You never forget love at first sight.

Not even when the object of affection is a play rather than a person.

That’s exactly what happened to Dr. Keith Boman when he saw “The Last Five Years” — six years ago at the College of Southern Nevada’s Cheyenne campus — and vowed to bring a professional production to Las Vegas.

Given Boman’s Smith Center connections — he’s vice chairman of the board of directors, not to mention the namesake of the center’s Boman Pavilion, home to Cabaret Jazz and the Troesh Studio Theater — you might expect to see “The Last Five Years” at the downtown performing arts complex.

Instead, this “Last Five Years” — which reunites the two-member cast of 2013’s off-Broadway revival — arrives Thursday at UNLV’s Judy Bayley Theatre as part of the Nevada Conservatory Theatre’s current season.

As “a very intimate, personal show,” Bowman explains, the musical “doesn’t work” at The Smith Center’s Reynolds Hall, which seats more than 2,000, or in Cabaret Jazz or the Troesh, neither of which tops 300 seats.

But, with 550 seats, UNLV’s Judy Bayley Theatre proved a “perfect” fit, notes Boman, who spent more than a year setting up the production. “UNLV has jumped onboard like a rider at a rodeo.”

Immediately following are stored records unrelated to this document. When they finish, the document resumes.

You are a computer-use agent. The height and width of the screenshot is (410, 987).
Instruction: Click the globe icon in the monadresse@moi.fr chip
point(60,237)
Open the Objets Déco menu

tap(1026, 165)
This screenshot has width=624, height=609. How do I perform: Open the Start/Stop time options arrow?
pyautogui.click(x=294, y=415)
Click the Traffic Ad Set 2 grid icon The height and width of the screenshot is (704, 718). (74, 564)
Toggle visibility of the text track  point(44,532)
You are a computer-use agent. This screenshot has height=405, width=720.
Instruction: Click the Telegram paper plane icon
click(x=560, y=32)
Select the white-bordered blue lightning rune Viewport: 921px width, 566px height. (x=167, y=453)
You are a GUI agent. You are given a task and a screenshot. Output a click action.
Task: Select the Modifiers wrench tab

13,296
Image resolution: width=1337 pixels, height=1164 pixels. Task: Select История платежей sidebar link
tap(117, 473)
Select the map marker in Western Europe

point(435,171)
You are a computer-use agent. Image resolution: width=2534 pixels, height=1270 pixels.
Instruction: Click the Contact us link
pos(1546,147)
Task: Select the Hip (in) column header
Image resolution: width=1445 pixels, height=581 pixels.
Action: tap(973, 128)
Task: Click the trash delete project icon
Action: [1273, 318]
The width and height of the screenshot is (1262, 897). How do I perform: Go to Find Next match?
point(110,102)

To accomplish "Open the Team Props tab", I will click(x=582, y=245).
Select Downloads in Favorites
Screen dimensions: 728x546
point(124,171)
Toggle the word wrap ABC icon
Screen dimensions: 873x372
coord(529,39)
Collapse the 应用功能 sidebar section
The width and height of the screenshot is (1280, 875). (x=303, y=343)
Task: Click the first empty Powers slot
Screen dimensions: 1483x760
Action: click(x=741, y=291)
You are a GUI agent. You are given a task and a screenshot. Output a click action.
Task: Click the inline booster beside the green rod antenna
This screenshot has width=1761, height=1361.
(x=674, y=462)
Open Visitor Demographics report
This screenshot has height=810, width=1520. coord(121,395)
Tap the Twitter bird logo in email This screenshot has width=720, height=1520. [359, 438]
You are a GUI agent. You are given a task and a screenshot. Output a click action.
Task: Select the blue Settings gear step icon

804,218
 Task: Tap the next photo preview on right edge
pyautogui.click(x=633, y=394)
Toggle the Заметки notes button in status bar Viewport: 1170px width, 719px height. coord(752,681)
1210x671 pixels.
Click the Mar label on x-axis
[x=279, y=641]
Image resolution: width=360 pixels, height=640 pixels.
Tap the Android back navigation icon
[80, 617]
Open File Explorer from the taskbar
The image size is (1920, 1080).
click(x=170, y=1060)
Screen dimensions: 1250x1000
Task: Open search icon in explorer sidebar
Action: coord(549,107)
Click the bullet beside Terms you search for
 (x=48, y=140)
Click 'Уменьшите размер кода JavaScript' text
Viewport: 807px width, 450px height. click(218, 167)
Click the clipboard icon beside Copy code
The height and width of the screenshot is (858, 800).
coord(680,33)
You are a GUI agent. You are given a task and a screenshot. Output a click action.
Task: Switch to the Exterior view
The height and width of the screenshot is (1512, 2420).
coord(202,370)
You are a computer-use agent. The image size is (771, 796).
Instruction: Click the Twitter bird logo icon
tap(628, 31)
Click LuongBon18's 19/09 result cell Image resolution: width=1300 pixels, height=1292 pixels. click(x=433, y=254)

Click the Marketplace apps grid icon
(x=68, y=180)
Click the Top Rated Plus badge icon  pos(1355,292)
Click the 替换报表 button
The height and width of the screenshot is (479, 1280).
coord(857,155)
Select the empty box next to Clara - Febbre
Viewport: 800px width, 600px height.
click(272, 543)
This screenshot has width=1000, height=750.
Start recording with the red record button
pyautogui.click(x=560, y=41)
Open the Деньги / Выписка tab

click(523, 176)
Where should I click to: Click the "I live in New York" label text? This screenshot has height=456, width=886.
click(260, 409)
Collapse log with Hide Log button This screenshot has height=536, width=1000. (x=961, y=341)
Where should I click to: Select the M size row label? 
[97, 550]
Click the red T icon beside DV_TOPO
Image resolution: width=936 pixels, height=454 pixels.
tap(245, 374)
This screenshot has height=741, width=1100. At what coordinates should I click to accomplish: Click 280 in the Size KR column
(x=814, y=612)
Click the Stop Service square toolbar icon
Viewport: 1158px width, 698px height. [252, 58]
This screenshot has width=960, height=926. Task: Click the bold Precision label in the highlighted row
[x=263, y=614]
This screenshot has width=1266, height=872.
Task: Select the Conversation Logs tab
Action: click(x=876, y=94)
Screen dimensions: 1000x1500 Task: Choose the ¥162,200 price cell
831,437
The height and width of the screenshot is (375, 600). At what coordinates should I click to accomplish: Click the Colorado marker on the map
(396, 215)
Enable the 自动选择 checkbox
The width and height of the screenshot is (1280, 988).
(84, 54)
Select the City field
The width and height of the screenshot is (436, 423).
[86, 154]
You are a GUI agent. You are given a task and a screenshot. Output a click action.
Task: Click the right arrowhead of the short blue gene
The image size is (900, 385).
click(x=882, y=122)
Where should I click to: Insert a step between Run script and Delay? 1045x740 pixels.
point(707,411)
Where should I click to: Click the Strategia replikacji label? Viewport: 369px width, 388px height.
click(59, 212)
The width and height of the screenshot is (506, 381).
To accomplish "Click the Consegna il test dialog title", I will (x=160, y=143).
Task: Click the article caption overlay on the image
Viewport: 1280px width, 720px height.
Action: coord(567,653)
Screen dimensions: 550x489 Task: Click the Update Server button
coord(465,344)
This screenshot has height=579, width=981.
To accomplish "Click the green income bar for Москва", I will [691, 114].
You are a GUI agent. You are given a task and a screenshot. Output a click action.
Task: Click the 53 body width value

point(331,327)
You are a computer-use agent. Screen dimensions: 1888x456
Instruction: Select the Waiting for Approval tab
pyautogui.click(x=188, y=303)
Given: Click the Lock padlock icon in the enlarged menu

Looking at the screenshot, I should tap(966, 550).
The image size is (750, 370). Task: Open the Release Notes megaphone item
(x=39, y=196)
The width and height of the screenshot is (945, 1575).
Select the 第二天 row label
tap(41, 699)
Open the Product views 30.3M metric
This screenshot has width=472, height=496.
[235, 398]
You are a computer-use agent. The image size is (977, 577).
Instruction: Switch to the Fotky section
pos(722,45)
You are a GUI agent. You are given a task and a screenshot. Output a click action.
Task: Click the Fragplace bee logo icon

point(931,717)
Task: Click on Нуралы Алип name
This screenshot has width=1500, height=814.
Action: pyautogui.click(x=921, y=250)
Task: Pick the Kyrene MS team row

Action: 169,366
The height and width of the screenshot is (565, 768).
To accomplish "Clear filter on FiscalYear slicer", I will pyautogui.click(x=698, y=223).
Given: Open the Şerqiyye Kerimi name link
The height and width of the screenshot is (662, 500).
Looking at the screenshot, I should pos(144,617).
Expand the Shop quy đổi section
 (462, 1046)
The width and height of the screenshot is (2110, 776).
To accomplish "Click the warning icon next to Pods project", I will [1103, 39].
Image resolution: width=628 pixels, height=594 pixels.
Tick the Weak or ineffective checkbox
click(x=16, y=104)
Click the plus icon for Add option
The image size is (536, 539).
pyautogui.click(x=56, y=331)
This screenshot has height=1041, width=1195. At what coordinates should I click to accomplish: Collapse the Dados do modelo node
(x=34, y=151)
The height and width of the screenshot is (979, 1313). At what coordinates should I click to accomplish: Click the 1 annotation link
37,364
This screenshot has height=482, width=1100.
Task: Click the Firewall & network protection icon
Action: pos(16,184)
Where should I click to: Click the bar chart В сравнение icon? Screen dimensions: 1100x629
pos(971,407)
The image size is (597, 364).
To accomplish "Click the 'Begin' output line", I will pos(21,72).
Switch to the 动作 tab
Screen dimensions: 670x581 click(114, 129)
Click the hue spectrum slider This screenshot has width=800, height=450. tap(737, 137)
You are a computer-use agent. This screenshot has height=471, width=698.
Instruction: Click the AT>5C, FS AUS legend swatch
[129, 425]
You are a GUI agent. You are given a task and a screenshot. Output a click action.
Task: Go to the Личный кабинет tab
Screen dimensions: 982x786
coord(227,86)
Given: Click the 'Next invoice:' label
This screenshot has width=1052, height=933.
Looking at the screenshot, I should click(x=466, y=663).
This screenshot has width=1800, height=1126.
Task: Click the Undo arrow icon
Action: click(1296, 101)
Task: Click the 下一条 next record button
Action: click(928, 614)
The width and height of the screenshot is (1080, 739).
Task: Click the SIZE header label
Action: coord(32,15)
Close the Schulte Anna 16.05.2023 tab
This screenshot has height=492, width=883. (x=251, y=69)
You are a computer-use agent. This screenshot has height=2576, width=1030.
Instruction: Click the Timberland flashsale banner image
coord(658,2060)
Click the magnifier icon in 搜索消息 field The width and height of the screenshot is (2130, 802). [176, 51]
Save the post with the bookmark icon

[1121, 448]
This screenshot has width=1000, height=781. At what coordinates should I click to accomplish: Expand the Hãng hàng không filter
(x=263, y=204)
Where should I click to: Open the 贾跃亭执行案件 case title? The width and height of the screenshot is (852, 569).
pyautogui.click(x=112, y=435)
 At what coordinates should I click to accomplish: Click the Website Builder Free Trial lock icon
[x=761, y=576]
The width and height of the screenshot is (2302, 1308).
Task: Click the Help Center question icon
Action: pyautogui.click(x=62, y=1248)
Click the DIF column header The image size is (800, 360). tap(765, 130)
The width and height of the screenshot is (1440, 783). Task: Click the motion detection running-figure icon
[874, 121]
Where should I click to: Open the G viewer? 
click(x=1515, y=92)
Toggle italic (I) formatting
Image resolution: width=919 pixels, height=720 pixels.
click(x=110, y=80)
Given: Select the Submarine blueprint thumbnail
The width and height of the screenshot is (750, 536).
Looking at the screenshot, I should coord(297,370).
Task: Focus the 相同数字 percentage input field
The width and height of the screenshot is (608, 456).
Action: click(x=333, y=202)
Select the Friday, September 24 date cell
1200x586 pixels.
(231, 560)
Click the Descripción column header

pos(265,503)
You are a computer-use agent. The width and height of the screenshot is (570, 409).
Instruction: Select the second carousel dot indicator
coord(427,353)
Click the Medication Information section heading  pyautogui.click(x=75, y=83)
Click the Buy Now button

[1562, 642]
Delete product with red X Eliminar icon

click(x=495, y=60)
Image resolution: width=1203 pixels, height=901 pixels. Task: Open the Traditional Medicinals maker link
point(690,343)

On paper, “The Last Five Years” may sound like just another variation on the typical boy-meets-girl, boy-loses-girl romance.

Yet there’s a twist to this tale of two 20-something New Yorkers. Rising writer Jamie Wellerstein (Adam Kantor) recounts their relationship from beginning to end, while Cathy Hiatt (Betsy Wolfe), a struggling actress, traces the couple’s time together from bittersweet end to hopeful beginning.

Throughout, “there’s maybe a minute of dialogue,” Wolfe explains. “I consider it a three-person show. Music is very much the third person.”

And the music — by Jason Robert Brown, who won Tony Awards for his “Parade” and “Bridges of Madison County” scores — “is so lyrical and hauntingly beautiful it sucks you in from the moment they start playing,” Boman says.

Beyond the power of the score, “these characters and this story are so relatable” to “anyone who’s ever been in love, everyone who’s had their heart broken,” according to Kantor.

Both Kantor and Wolfe were surprised — and happily so — to make their Las Vegas debuts reprising their “Last Five Years” performances.

“I don’t think many people think about a two-person musical about divorce and love and loss” as a Vegas natural, Wolfe acknowledges.

“When I think of Vegas, I think of big, splashy, huge musicals,” she adds.” Yet “there’s something really beautiful about bringing a show like this there.”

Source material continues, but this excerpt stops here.